::: Textauszug

„Jeder hat seine Geschichte und jeder hat ein Recht auf seine Geschichte…“ erklärt Jenny Schon in ihrer Autofiktion „An den Marken der Zeit“, die sowohl die Zeit des Zweiten Weltkriegs als auch seine Nachwehen und schließlich die daraus hervorgegangene Aufbruchsstimmung mit all ihren Bruchstellen bis in die Gegenwart beschreibt. Nicht nur von „Verlust und Entbehrung, sondern auch von der Entdeckung und dem Aufbau einer neuen Welt“ ist die Rede in diesem Roman, der - Generationen und Nationen umspannend - verschiedenste Zeit-Schichten der Familiengeschichte zum Vorschein bringt, wie die deutsche Kultur- und Literaturwissenschaftlerin Prof. Dr. Aleida Assmann im Vorwort schreibt.

::::::

Aufgaben:
**a)** Wer hat laut dem Textauszug zum Roman „An den Marken der Zeit“ das Vorwort geschrieben?
**b)** Fahre mit dem Textauszug zum Roman „An den Marken der Zeit“ dort fort, wo er aufhört.
Die Daten haben mit dem Textauszug nichts zu tun.

::: Vorliegende Daten

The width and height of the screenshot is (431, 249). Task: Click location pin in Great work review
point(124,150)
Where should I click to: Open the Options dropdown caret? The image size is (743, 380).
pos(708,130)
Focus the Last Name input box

::::::
::: Vorliegende Daten

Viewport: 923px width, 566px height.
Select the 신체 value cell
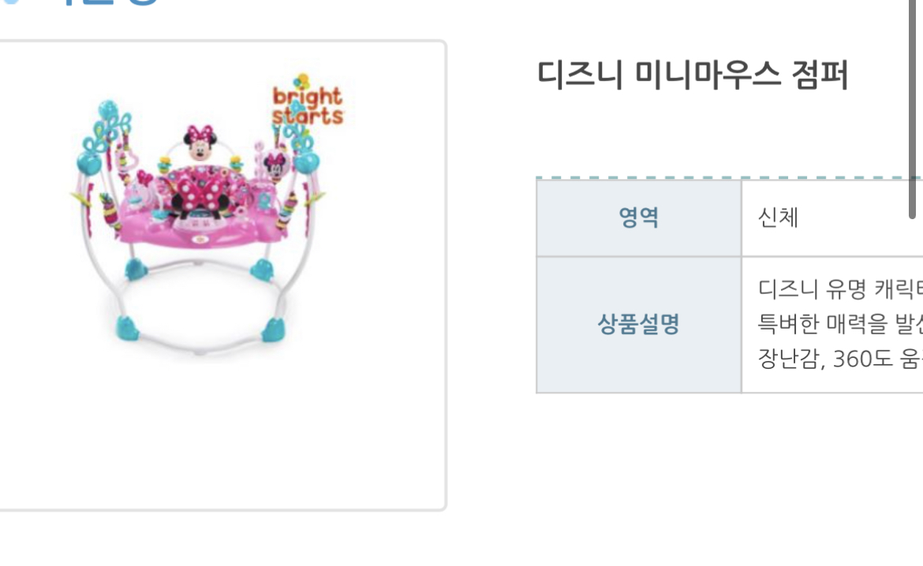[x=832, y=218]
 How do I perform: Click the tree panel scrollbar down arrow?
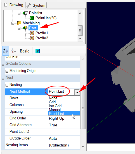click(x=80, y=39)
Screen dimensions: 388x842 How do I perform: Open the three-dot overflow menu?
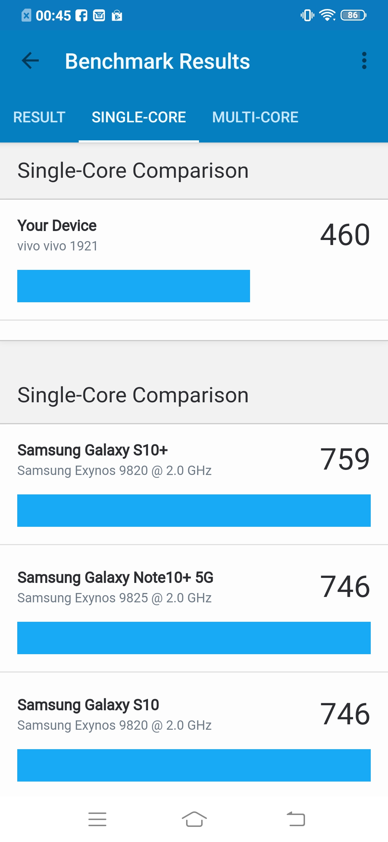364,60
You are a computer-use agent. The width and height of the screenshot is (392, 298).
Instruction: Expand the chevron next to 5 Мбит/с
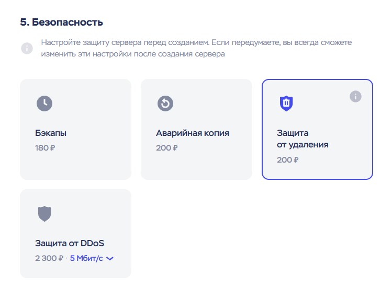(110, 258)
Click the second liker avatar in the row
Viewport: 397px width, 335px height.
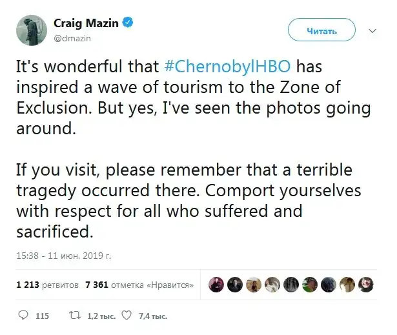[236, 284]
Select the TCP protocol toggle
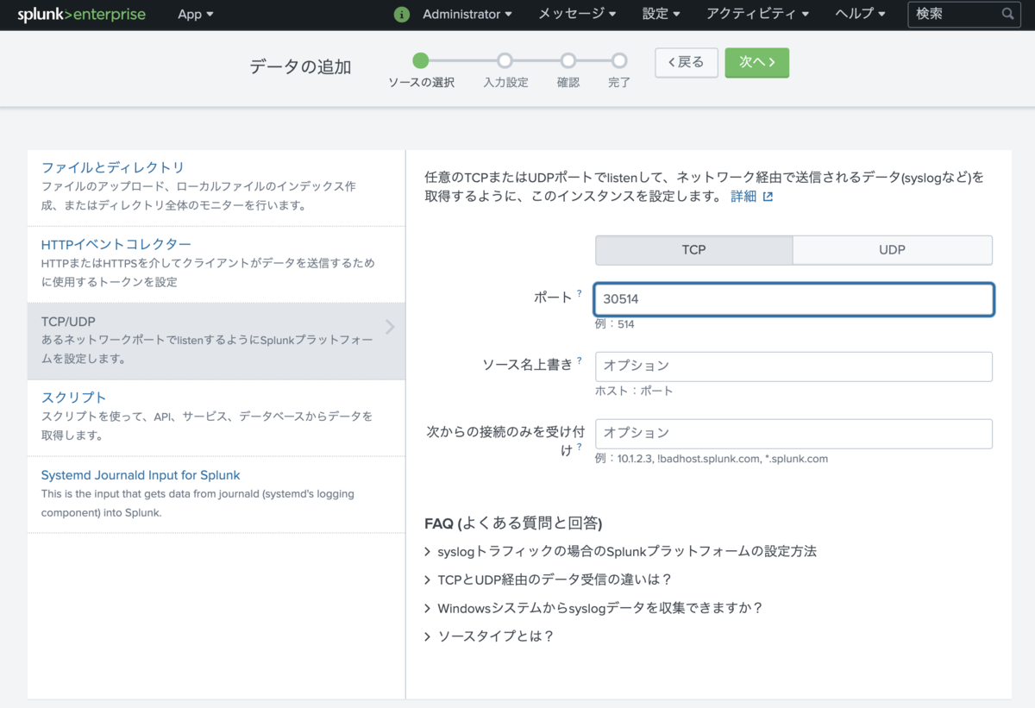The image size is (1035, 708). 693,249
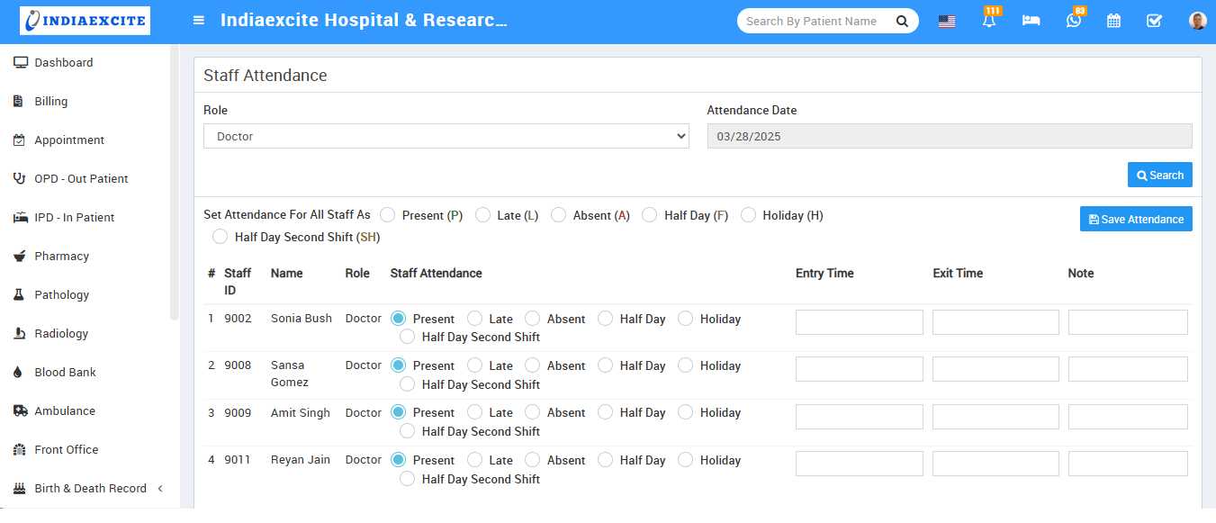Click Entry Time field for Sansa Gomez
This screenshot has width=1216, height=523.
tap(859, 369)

::::::

Ergebnisse je Aufgabe:
**a)** Prof. Dr. Aleida Assmann, eine deutsche Kultur- und Literaturwissenschaftlerin.

**b)**
Das Recht auf die Geschichte der Kinder der Nachkriegsgeneration mit all ihren Geheimnissen, Traumata und aus Trümmern erschaffenen Errungenschaften, die sich immer wieder Transformationen unterziehen müssen, haben auch wir. Jenny Schon verhilft uns zu diesem Recht, indem sie uns in ihrem Roman zu bedeutsamen „Marken“ führt:
Die Protagonistin des Romans ist während des 2. Weltkrieges in Böhmen geboren und wächst in einer deutschsprachigen Familie auf. Ihr rheinischer Vater war dort bei der Luftwaffe. Nach Kriegsende wird die Familie vertrieben. An der Grenze zu Sachsen wird die Mutter von einem tschechischen Milizionär vergewaltigt, wird schwanger. Sie lässt das Kind in Sachsen zurück. Als sie endlich bei der Familie des Vaters im zerbombten Rheinland ankommt, wächst die Tochter mit einer zerbrochenen Welt im Rücken auf. Sie wird die Generation der Halbstarken und Achtundsechziger (mit)erleben und sich zusehends emanzipieren.
Wie sehr Geschichte in die Gegenwart wirkt und sich immer aufs Neue in abgewandelter Form wiederholt, wird gerade zurzeit ersichtlich. Viele Entwicklungen lassen sich aus der im Roman beschriebenen Vergangenheit heraus besser verstehen, da hier dank der großen Bandbreite der handelnden Personen auf unterschiedliche Aspekte - auf Ost ebenso wie West; auf den Krieg und den Wiederaufbau; das geteilte und das vereinte Deutschland – eingegangen wird.
„Der Roman orientiert sich an den „Marken der Zeit“, Markierungen und Schwellen, die im Leben lesbar bleiben, aber nicht gleich entziffert werden können.“ Wie Aleida Assmann Jenny Schons wichtigen Roman beschreibt.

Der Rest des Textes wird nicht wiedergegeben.